Twenty-five percent of respondents to a recent national poll identified “a lack of financial support” as one of the biggest problems facing public schools in their communities. The findings follow waves of teacher activism to push for more state funding, salary increases, and other policy changes. While many of those demonstrations saw broad support, the public hasn’t always put its money where its mouth is. In Los Angeles, for example, voters struck down a ballot measure that would have helped pay for changes teachers won through strikes in the nation’s second-largest school district. Where should that additional financial support come from? Seven in 10 adults and six in 10 teachers responding to the poll said they would rather see cuts in other government-funded services than tax increases.

Hechinger Report, 8/7/19

Anatomy of a failure: How an XQ Super School flopped

Alec Resnick and Shaunalynn Duffy won the $10 million grant in September 2016 as an “XQ Super School,”…The two had spent nearly seven years designing a new kind of high school, Powderhouse Studios.

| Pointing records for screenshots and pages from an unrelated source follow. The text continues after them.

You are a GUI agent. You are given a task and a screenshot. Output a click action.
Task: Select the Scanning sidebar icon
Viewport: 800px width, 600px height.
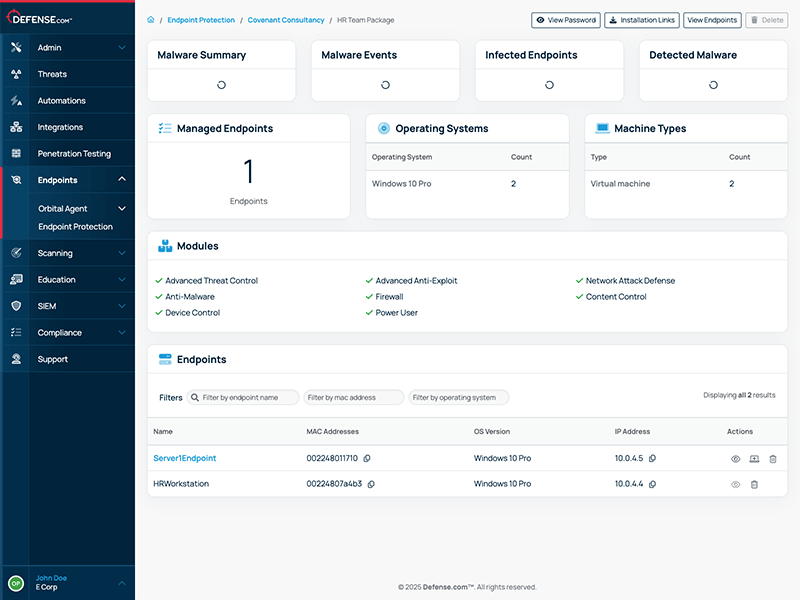tap(15, 253)
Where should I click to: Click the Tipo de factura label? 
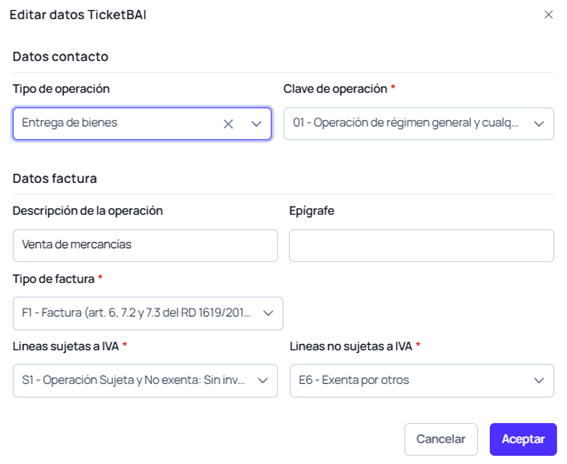click(54, 279)
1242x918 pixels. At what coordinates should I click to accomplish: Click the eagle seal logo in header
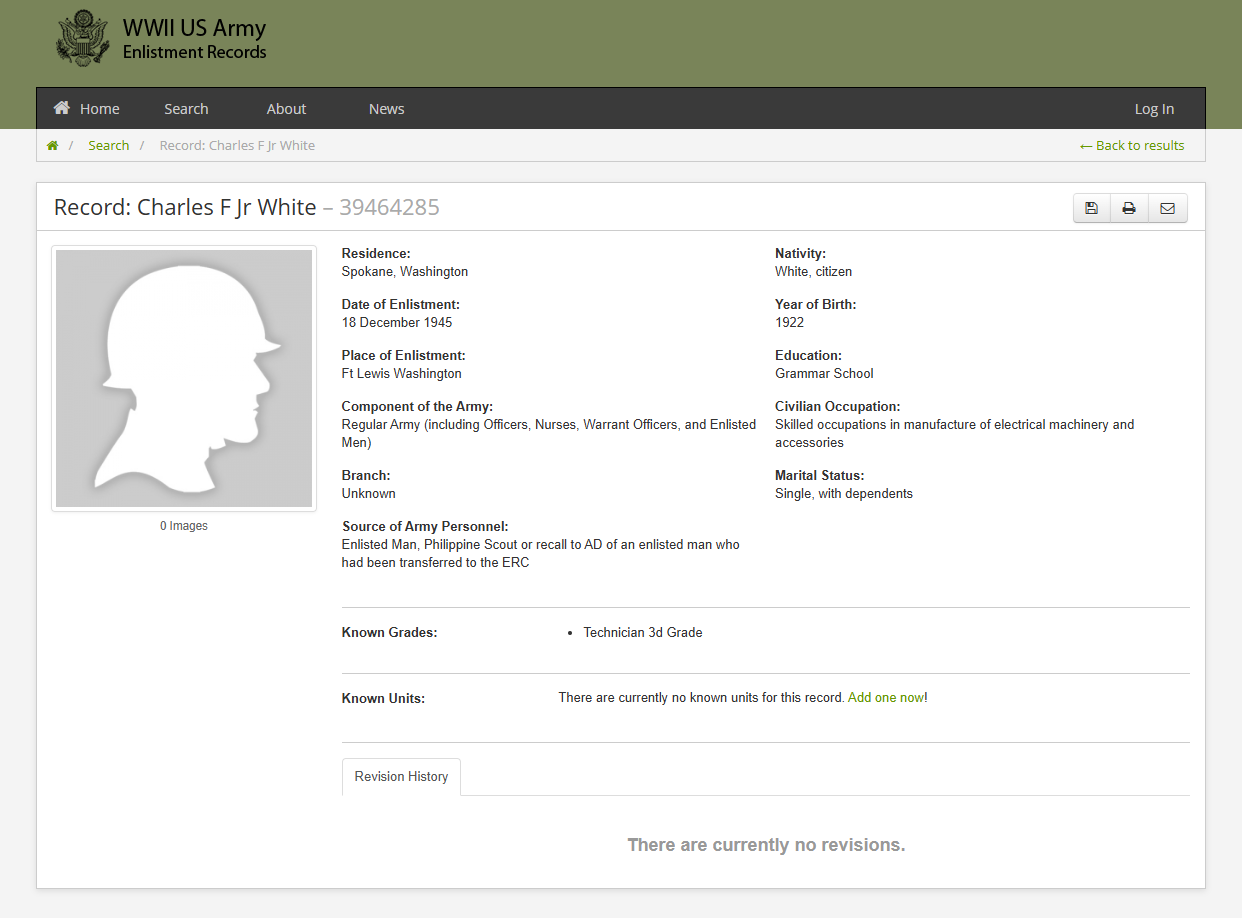pyautogui.click(x=83, y=40)
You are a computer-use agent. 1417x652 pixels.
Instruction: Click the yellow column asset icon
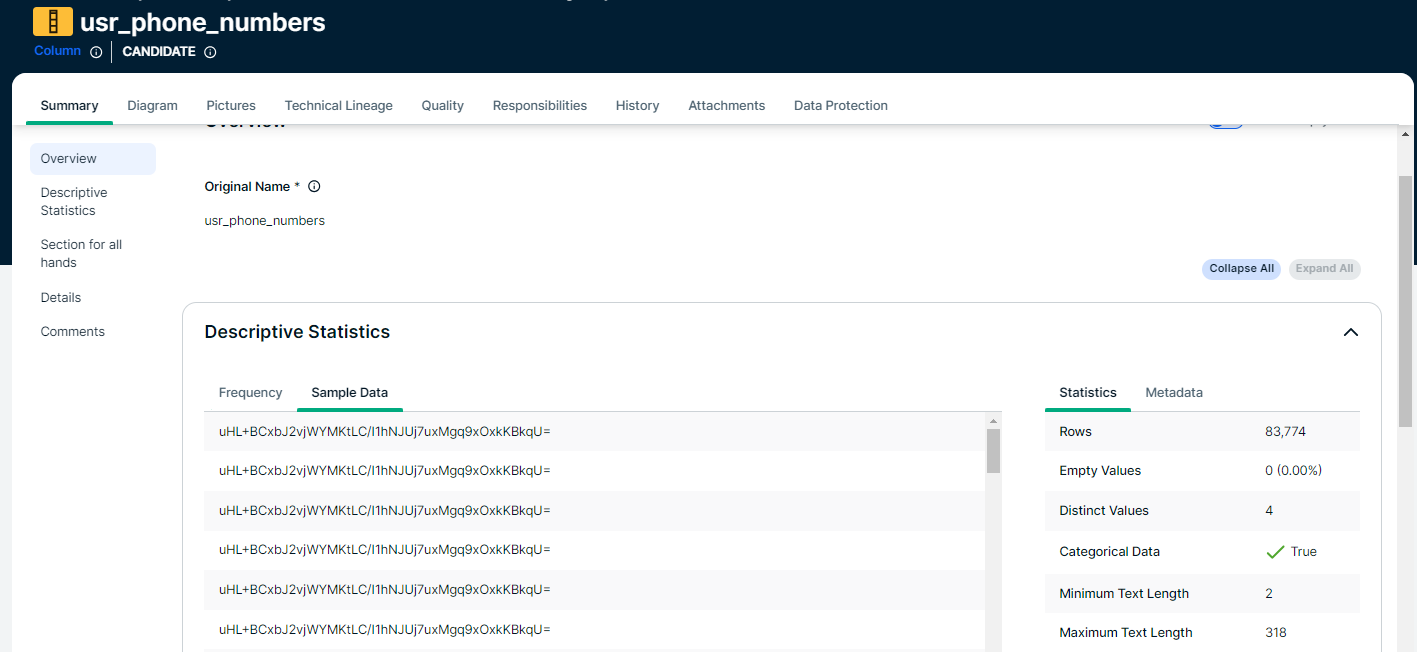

Finances became an insurmountable sticking point for Superintendent Mary Skipper and school committee members, even with $10 million pledged from XQ. State law mandates that Innovation Schools must receive the same amount per pupil as the district’s average, which in Somerville was roughly $17,000 per student. It didn’t seem like Somerville’s comprehensive high school, which enrolls about 1,250 students, could afford to lose 160 students to the new school. Costs for building maintenance, teachers and counselors would change very little, but the school would have millions less to cover them. Justifying the financial toll of a new school is a universal challenge for school designers.

The 74 Million, 8/5/19

Report: As tuition rises, how private schools and microschools are working to increase access for low- and middle-income families

A new report from Bellwether Education Partners…seeks to offer a fresh look at how private K-12 schools are keeping their costs down, even as the share of students from middle-income families attending private schools has dropped by nearly 50 percent since the 1960s. “There are a number of private schools that are out there that are trying to serve middle- and low-income students,” said Juliet Squire, a partner at Bellwether and co-author of the report. “That’s not an easy proposition to do without” public funding, she said. About 500,000 private-school students in 29 states receive public dollars through some combination of vouchers, education savings accounts and tax-credit scholarships. But the public support that students do receive for their private educations isn’t enough to cover full tuition costs except in a few states. Some private schools that enroll a large number of low-income students rely on a mix of philanthropy, public funds and novel approaches to work-study or cost savings to reduce the tuition burden parents face.

Education Week, 8/2/19

State Auditor’s battle cry: Open the books on K-12 spending

West Virginia’s public school system, because of a series of technical, logistical, and political hurdles, is one of the last major government bodies in the state to detail for its citizens exactly how it spends its money. That’s inflamed mistrust between taxpayers and public school officials and left a $2 billion blank space (more than half the state’s budget) in the auditor’s popular and award-winning “WVCheckbook” website, where taxpayers can search through thousands of government transactions and salaries. “We need to make sure all the data that we maintain regarding student achievement and spending is available to the public in a way that they can understand,” State Auditor John “JB” McCuskey said. “This is the public’s data.”